REQUIREMENT:
Using the records below, copy exactly the part that opens with the line holding "The width and" and closes with the line holding "author name Nestor", minus the pictures.

STORED DATA:
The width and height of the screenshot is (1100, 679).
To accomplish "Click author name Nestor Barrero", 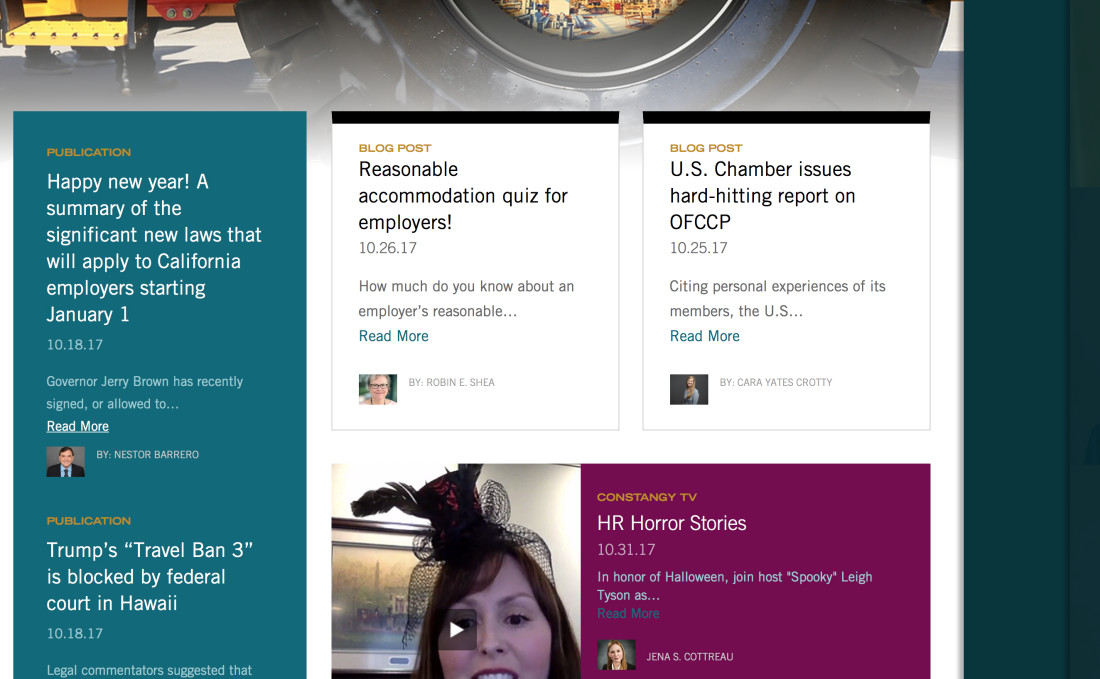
--
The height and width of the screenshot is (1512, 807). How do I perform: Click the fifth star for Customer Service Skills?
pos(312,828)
==
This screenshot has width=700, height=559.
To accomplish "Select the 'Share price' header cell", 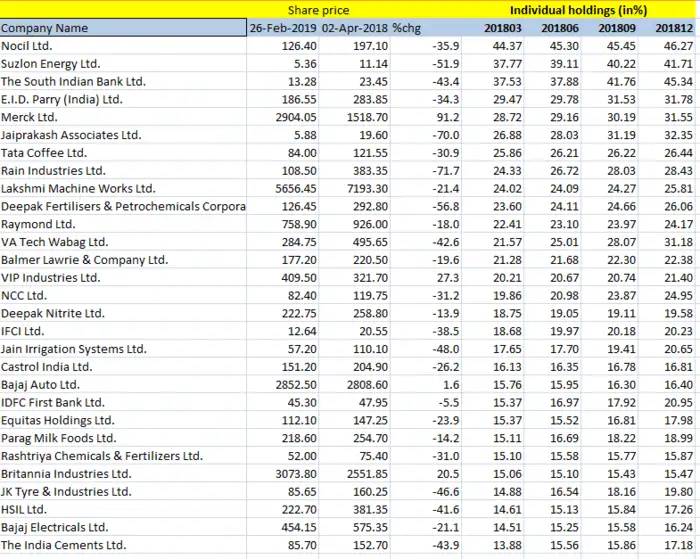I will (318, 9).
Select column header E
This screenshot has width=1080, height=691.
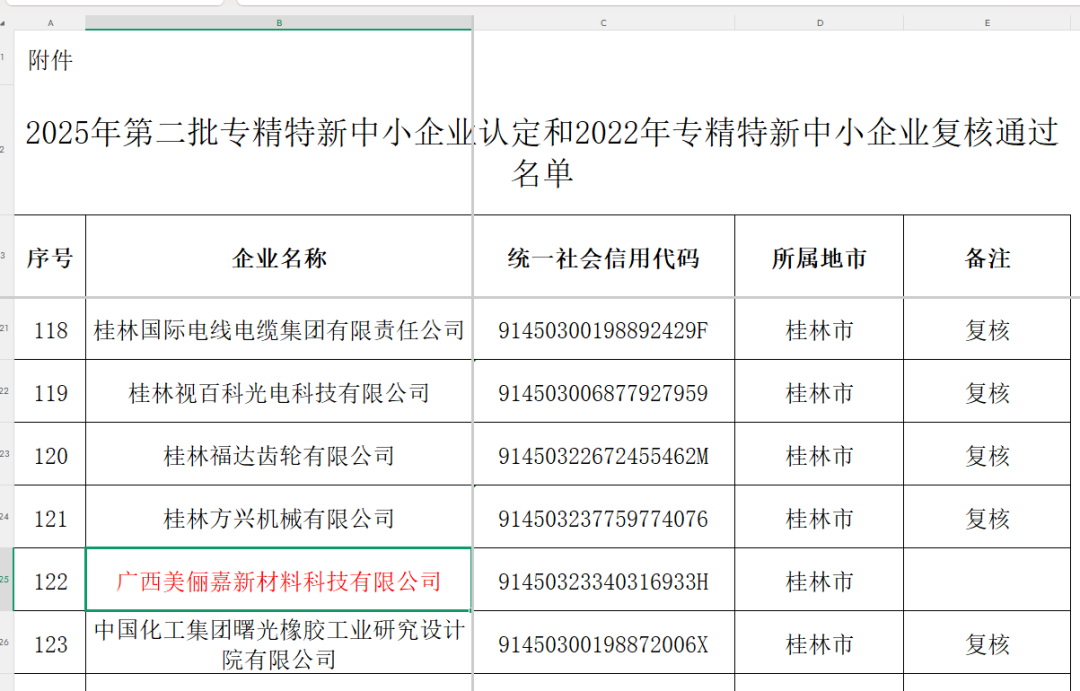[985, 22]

RESPONSE BELOW:
The width and height of the screenshot is (1100, 679).
To accomplish "Click author name Nestor Barrero", 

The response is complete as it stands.